Re: [Corpora-List] Comparing files

From: Ken Beesley (Ken.Beesley@xrce.xerox.com)
Date: Sun Nov 16 2003 - 14:50:13 MET

Next message: Lluís Padró: "Re: [Corpora-List] Comparing files"

Previous message: Vlado Keselj: "Re: [Corpora-List] Comparing files"
Maybe in reply to: Tine Lassen: "[Corpora-List] Comparing files"
Messages sorted by: [ date ] [ thread ] [ subject ] [ author ]

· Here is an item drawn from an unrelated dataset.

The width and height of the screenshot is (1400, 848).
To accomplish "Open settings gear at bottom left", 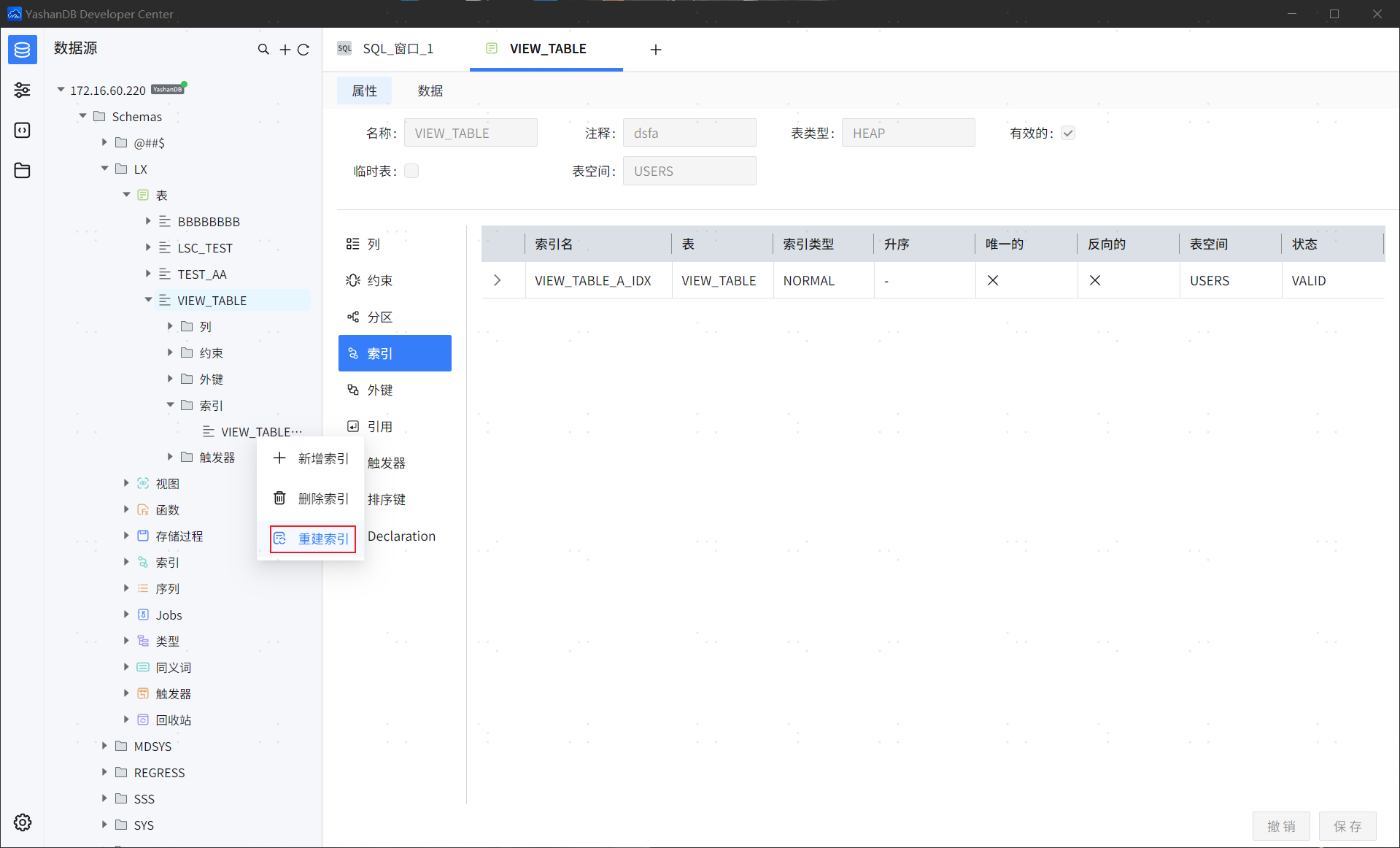I will pyautogui.click(x=22, y=822).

In Unix, there's a built-in 'comm' utility for
comparing two lists of (sorted) words:

NAME
comm - select or reject lines common to two files

SYNOPSIS
comm [-123] file1 file2

DESCRIPTION
     The comm utility will read file1 and file2, which should be
     ordered in the current collating sequence, and produce three
     text columns as output: lines only in file1; lines only in
     file2; and lines in both files.

     If the input files were ordered according to the collating
     sequence of the current locale, the lines written will be in
     the collating sequence of the original lines. If not, the
     results are unspecified.

OPTIONS
The following options are supported:

-1 Suppress the output column of lines unique to file1.

-2 Suppress the output column of lines unique to file2.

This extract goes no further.